China – crisis what crisis.? Dina Tina, head of Global Index Portfolio Management at Franklin Templeton, steps back to take a good hard look at investing in China.
China’s stock market has certainly been battered, rattling both consumer and investor confidence. But we wouldn’t be so quick to categorise this disappointing stage as a crisis.
Investors should still tread cautiously, of course, given that Chinese consumers remain nervous about a still-shaky property market and high youth unemployment. But rather than completely writing off the growth potential of China’s domestic market—one arguably too big to ignore—here are some points to consider.
- The constructive summit between Presidents Joe Biden and Xi Jinping in California last year achieved some semblance of comfort over geopolitical tensions. And Xi’s recent meeting in Beijing with US business executives, like Apple CEO Tim Cook, over topics as artificial intelligence (AI) could bode well for stabilising relations.
- We’ve been encouraged by China’s private investment in AI, which is second only to the US. China has also made impressive progress with industrial robot installations, which have now outpaced those of the rest of the world combined[1]. And its innovators comprise nearly half of all global patent applications filed—greater than that of the US, Japan, South Korea or Germany.
- This Lunar New Year holiday saw an uptick in both China’s domestic travel and tourism spending, which rose 47% from 2023.
- Among the recent measures China has taken to stabilise its market and restore investor confidence is a tightening of the rules related to short selling in the market.
We are already beginning to see encouraging coordination between China’s fiscal and monetary policy changes.
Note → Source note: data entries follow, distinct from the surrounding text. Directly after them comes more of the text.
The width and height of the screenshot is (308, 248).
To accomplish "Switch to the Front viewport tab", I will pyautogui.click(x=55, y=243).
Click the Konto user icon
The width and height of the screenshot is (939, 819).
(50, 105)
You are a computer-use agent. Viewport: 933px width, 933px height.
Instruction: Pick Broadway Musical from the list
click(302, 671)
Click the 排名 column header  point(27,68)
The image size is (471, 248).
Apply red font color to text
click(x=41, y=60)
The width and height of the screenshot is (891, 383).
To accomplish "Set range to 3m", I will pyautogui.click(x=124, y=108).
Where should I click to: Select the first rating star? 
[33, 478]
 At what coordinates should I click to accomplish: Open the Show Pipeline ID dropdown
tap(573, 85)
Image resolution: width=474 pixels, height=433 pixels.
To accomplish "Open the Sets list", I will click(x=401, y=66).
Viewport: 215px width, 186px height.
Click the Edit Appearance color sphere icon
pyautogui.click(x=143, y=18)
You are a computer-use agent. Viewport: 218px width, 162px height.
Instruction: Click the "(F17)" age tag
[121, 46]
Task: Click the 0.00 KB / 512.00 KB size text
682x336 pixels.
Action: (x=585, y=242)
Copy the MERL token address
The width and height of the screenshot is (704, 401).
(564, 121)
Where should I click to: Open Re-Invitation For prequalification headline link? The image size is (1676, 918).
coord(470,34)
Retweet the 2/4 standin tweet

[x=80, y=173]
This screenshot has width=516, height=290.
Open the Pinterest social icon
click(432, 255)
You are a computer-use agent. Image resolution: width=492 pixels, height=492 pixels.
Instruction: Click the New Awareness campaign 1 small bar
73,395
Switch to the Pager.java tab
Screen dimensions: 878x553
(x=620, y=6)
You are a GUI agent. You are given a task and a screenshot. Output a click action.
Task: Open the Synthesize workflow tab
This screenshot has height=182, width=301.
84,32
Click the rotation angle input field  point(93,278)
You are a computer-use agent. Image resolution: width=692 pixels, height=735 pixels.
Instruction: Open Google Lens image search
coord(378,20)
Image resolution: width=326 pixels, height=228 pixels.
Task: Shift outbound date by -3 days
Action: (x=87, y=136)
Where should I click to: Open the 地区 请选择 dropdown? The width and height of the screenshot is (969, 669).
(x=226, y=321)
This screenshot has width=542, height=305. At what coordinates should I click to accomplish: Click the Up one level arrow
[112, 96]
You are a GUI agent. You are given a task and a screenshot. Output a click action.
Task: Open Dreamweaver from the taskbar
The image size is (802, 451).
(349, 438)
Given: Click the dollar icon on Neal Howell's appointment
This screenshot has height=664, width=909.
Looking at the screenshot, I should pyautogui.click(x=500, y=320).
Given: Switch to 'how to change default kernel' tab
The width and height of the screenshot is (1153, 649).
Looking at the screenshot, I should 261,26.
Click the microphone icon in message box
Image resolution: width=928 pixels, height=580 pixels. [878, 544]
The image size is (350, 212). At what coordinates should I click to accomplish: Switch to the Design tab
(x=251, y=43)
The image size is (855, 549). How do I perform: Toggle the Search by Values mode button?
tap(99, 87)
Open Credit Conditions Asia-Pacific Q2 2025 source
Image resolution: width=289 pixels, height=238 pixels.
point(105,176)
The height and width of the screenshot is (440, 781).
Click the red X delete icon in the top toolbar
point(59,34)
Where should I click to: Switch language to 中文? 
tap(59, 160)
Following on earlier central bank moves at the start of this year that lowered the reserve requirement ratio (RRR) for financial institutions, regulators in March noted “ample” room for further cuts, which may enable substantial liquidity to be injected into the economy. And this year, Beijing is expected to provide at least US$137 billion in low-cost financing to help public housing programmes.
China’s remarkable development over the last few decades gave birth to a middle-class population of 500 million people who have now tasted prosperity. From 2017 to 2021, its luxury market tripled in size and should be supported going forward by another projected 80 million middle-income earners to join the ranks by the end of this decade. But this extraordinary pace of economic growth was always bound to hit some speed bumps and it’s important to remember that China is still undergoing a major transition from export-led growth to a more sustainable model that is increasingly driven by consumption and services.
China’s passenger vehicle exports, and particularly its electric vehicle sales, are other key areas of progress to watch. Last year, China nearly surpassed Japan as the world’s largest car exporter and in January, domestic retail passenger car sales were also up 57% year-over-year. China has been the envy and fear of global electric-vehicle manufacturers. With great government support, Chinese upstart automakers have eclipsed foreign rivals to develop electric cars faster and develop new smart tech features.
Partly because of China’s increasing demographic troubles, there’s been much fanfare over whether India is the “next China.” India’s more youthful population switched places with China in April 2023 to also become the world’s biggest nation. In September last year, India’s manufacturing and services PMI – already long in expansion mode – saw its services sector strengthen to a 13-year high, indicating a substantial rise in new business orders and improving business confidence. Notable technological and infrastructural developments were also achieved last year.
However, we should also keep in mind that India is quite a different economy than China with its own distinct merits and challenges. Unlike China, India is a noisy democracy with still-high barriers to trade. In 2022, India had one of the highest import duties globally, according to the World Trade Organisation.
So, perhaps, China really is the only next China. While investors do not expect a swift rebound in China’s market, some are seeing alluringly cheap valuations as an attractive entry point to the world’s second-largest economy. As of the end of March, the FTSE China RIC Capped Index was trading at a price-to-earnings (P/E) ratio of just 9.53x and price-to-book ratio of 1x.
Further afield, China has endeavoured in recent years to increase its influence in Latin America. Trade agreements, foreign direct investment and loans have played an important role in strengthening ties with the region. The reaches of China’s global influence with its ambitious Belt and Road Initiative should also not be overlooked as it seeks to develop new trade linkages, cultivate export markets, boost Chinese incomes and export its excess productive capacity. Chinese investment towards a vast modern container port in Peru – expected to commence operation by early 2025 – stands to transform South American trade and supply lines going forward.